Task objective -
From the line with "Task: Open the APNs overflow menu" through the final line, transcribe the material below character for character; include no other lines.

Dataset entries -
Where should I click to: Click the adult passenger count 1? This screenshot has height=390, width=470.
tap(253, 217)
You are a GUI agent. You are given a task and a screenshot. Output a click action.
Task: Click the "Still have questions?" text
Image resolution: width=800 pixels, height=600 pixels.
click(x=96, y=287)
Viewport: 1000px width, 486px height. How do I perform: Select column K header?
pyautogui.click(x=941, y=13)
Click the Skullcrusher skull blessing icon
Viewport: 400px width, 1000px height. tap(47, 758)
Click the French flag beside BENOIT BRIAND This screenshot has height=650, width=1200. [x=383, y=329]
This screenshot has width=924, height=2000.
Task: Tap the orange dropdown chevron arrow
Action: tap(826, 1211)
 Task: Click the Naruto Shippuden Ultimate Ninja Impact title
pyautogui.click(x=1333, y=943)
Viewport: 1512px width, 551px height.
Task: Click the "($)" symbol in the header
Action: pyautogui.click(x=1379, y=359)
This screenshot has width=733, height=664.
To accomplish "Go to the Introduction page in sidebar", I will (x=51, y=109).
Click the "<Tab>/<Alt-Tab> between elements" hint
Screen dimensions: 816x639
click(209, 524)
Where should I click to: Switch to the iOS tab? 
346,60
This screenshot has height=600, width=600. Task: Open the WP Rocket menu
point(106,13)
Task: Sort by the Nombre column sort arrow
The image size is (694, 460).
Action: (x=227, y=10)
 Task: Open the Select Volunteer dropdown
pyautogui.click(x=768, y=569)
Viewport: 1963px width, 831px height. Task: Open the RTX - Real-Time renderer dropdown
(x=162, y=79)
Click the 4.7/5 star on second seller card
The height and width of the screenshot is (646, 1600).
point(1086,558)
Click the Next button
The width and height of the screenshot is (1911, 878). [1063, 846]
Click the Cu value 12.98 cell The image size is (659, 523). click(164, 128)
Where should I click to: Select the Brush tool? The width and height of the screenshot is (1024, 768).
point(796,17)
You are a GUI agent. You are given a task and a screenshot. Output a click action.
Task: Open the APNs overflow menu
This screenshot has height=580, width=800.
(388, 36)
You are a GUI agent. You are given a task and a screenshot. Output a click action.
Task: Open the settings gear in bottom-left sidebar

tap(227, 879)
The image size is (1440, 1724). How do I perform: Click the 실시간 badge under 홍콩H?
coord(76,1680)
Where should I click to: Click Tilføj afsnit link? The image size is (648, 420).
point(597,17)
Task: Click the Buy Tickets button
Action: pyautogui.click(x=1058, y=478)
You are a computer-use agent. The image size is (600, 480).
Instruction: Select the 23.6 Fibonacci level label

Solution to this exercise -
Task: Open the APNs overflow menu
This screenshot has height=580, width=800.
(388, 36)
You are a GUI agent. You are given a task and a screenshot. Output a click action.
Task: Open the settings gear in bottom-left sidebar

tap(227, 879)
The image size is (1440, 1724). How do I perform: Click the 실시간 badge under 홍콩H?
coord(76,1680)
Where should I click to: Click Tilføj afsnit link? The image size is (648, 420).
point(597,17)
Task: Click the Buy Tickets button
Action: pyautogui.click(x=1058, y=478)
You are a computer-use agent. The image size is (600, 480).
Instruction: Select the 23.6 Fibonacci level label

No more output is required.